Hi,
My team has been using the custom catalog along with atomic metadata
updates but we never migrated existing iceberg tables onto it. We also
haven't turned on integration with the hive catalog, so I'm not sure how
easy it is to plug in there (I think there was some recent work on
that?). Dynamo provides a local mock which you could combine with s3mock
(check iceberg tests) to test it out:
https://docs.aws.amazon.com/amazondynamodb/latest/developerguide/DynamoDBLocal.html
Only weird things we've run into with dynamo is:
1. it seems like we get rate limited by dynamo pretty hard when first
writing to a new table until rate limits are adjusted (potentially by
aws dynamically dynamo's internal partitions?)
2. make sure to page scans if you have a lot of values when doing lists
(we haven't enabled catalog listing yet, but we've ran into this before)

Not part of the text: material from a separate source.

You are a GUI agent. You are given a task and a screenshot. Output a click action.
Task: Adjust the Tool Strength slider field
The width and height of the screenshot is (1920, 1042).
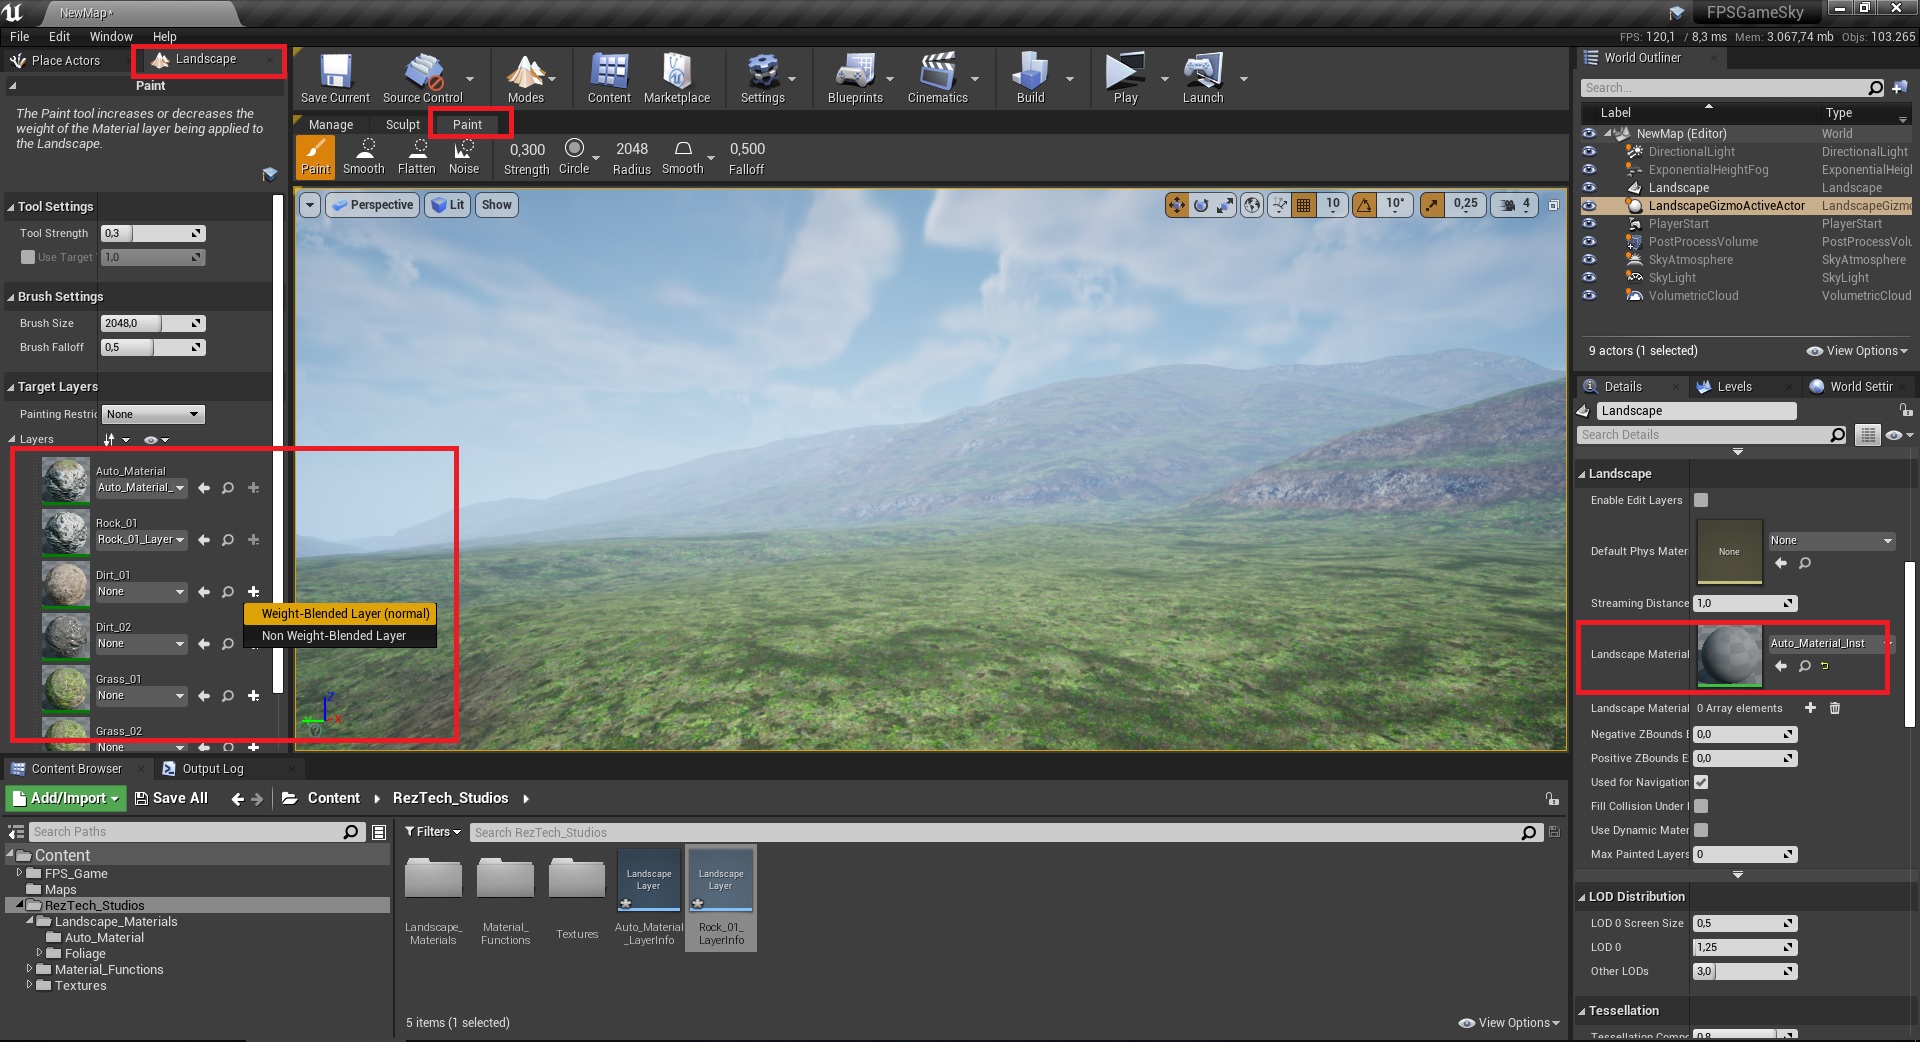(x=152, y=233)
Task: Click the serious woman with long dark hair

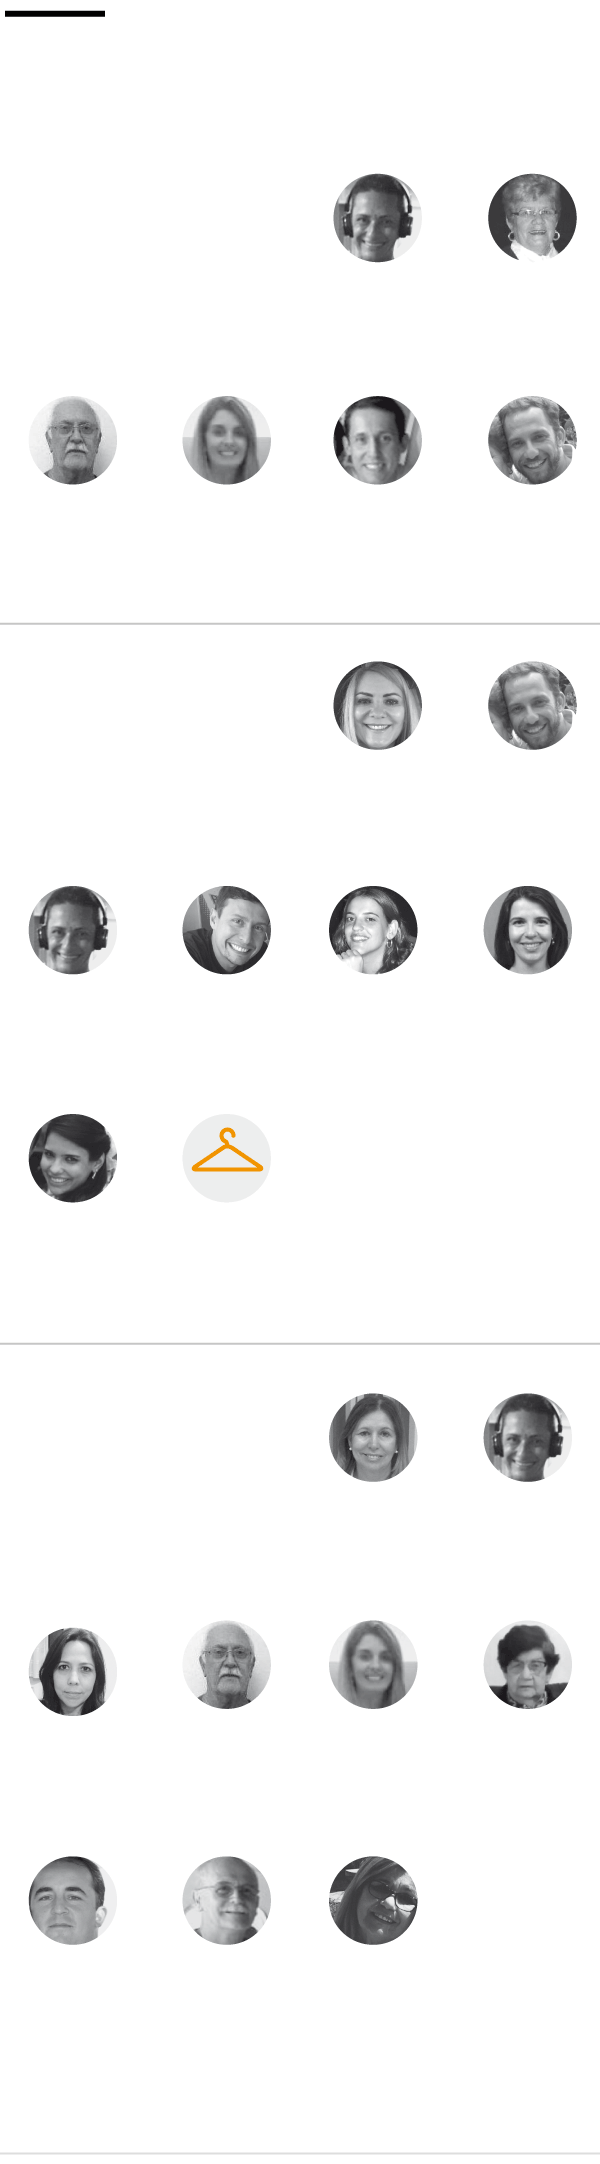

We chose dynamo because we were using it for other usecases. I'm not
sure if it's the best aws provided option for atomic changes.
John
On 11/19/20 10:07 AM, Marko Babic wrote:
Hi everyone,
At my org we’ve spun up a few Iceberg tables on top of S3 without a
metastore (conscious of the consequences) and we’ve arrived at the
point that we need to support concurrent writes. :) I was hoping to
get some advice as to what the best way to integrate an existing
Iceberg table into a Hive Metastore or an alternative might be. We’re
still relatively early in our adoption of Iceberg and have no real
prior experience with Hive so I don’t know what I don’t know.
Some options we’re weighing:
- Existing tables aren’t so big that the moral equivalent of "CREATE
TABLE hive.db.table … AS SELECT * FROM hadoop.table" is out of the
question, but we’d prefer to not have to read + rewrite everything. We
also have stateful readers (tracking which snapshots they have
previously read) and preserving table history would make life easier.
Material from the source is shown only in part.